__RECORD EXTRACTS__:
....
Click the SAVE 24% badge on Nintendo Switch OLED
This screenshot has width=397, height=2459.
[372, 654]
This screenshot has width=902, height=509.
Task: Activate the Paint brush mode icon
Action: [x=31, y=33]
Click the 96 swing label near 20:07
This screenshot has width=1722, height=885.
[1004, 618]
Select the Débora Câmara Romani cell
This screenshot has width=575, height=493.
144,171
....
__SET TASK__: Output every entry above verbatim, keeping each line and the original order unchanged.

__EXERCISE RESULT__:
Click the SAVE 24% badge on Nintendo Switch OLED
This screenshot has width=397, height=2459.
[372, 654]
This screenshot has width=902, height=509.
Task: Activate the Paint brush mode icon
Action: [x=31, y=33]
Click the 96 swing label near 20:07
This screenshot has width=1722, height=885.
[1004, 618]
Select the Débora Câmara Romani cell
This screenshot has width=575, height=493.
144,171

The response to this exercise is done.